The product at the center of the controversy is the $4,295 Peloton Tread+. The treadmill comes equipped with a 32-inch touchscreen that allows users who pay a subscription fee to access live and on-demand classes and enables people to run at speeds of up to 12.5 miles per hour.
According to the CPSC, there have been multiple reports of children getting pulled under the treadmill or entrapped under the machine, and they urged users with small children and pets to stop using it immediately.
Their statement added: “The Commission has found that the public health and safety requires this notice to warn the public quickly of the hazard. To date, CPSC is aware of 39 incidents including one death. CPSC staff believes the Peloton Tread+ poses serious risks to children for abrasions, fractures, and death."
The CPSC also posted a disturbing video online showing a young child appearing to get sucked into the treadmill after reaching beneath the machine to retrieve a ball, while Good Morning America spoke to a family whose young daughter suffered severe scrapes and bruises after being sucked under a Peloton treadmill.
Peloton doesn’t seem too concerned about the reports, and they pushed back on the CPSC warnings in a statement, saying: "The company is troubled by the Consumer Product Safety Commission's (CPSC) unilateral press release about the Peloton Tread+ because it is inaccurate and misleading. There is no reason to stop using the Tread+, as long as all warnings and safety instructions are followed.”
The company admitted last month that a child had died in a tragic accident involving a Tread+. The child’s age and location were not released.
In response to the dangers, Consumer Reports pulled its recommendation for the product; it had previously held the #1 spot in their treadmill rankings.
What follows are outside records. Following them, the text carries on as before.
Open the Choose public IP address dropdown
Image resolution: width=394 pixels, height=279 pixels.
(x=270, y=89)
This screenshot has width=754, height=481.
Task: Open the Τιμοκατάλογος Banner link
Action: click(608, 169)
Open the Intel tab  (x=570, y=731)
Shares of Peloton fell more than 7 percent on Monday after the warning was issued, and they are down around 30 percent for the year after a strong 2020 thanks largely to increasing numbers of people working out at home during the pandemic.
The fact that a child died because of this product is undeniably tragic. But it’s interesting how one death from a treadmill is enough to prompt the federal government to issue a warning, but it’s radio silence when people are dying from COVID-19 vaccines. In fact, investigations into the Johnson & Johnson vaccine aside, they continue to downplay people’s very real COVID-19 vaccine injuries and encourage people to get the jab despite the many risks.
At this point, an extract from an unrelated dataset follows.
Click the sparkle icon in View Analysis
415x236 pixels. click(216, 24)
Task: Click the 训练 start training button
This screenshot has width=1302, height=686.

The Peloton Tread+ could certainly benefit from some design tweaks that improve safety and parents should absolutely be vigilant when it comes to their kids and exercise equipment, but why are these 39 injuries getting so much attention in the media and from federal agencies when more than 56,000 adverse events have been reported so far from COVID-19 vaccines?
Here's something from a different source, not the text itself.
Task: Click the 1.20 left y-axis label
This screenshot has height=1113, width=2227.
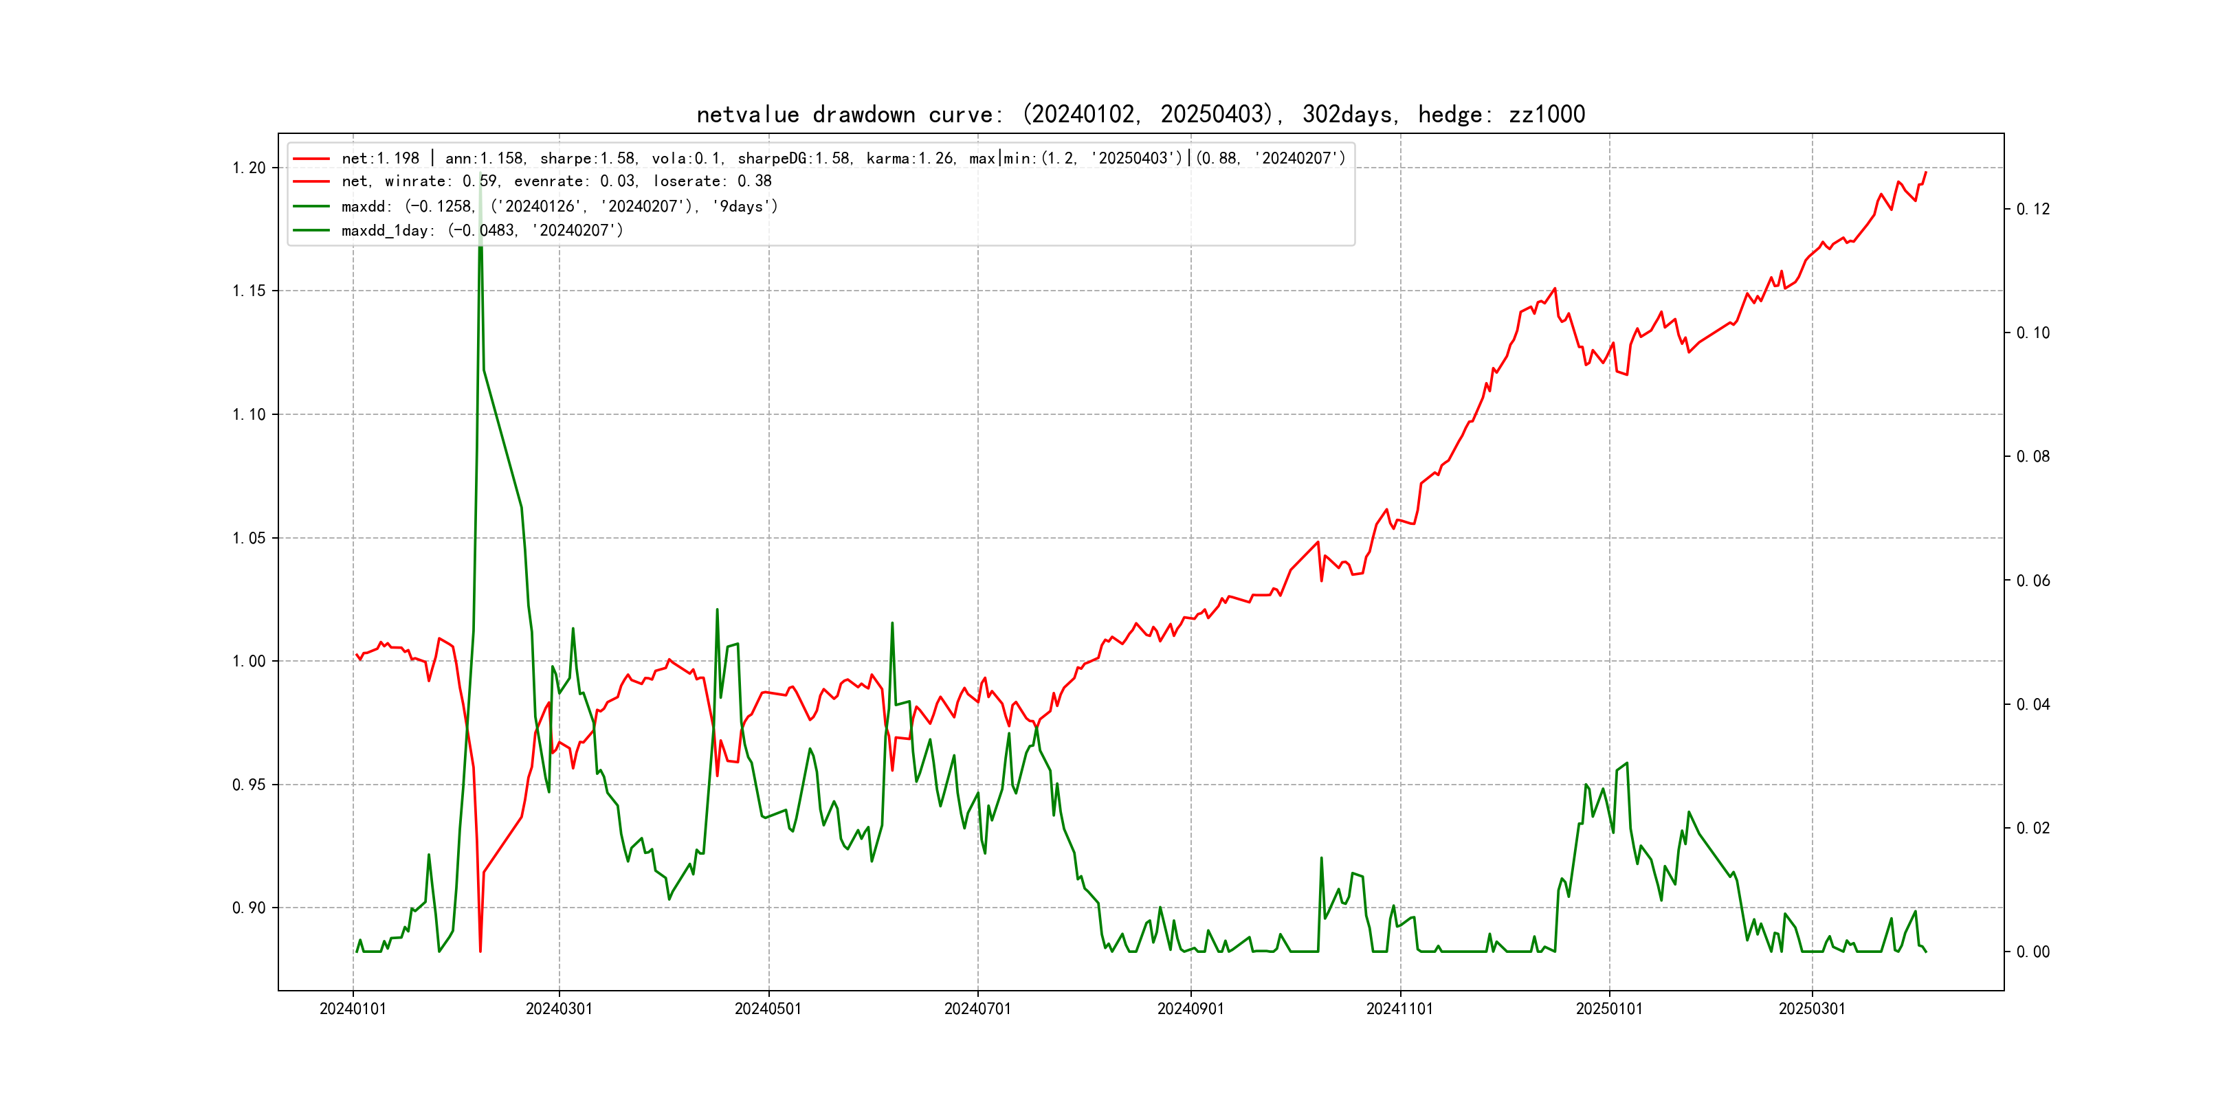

There have been at least 7,971 serious injuries and 2,342 deaths reported since mid-December, although plenty of other cases go unreported to the Vaccine Adverse Event Reporting System. They may have taken the blood clot reports seriously and put a temporary halt to the Johnson & Johnson vaccine, but it won’t be surprising if the investigation ultimately clears it and it is given to people anyway. These vaccines are far deadlier than treadmills, and the public deserves to be warned about the dangers.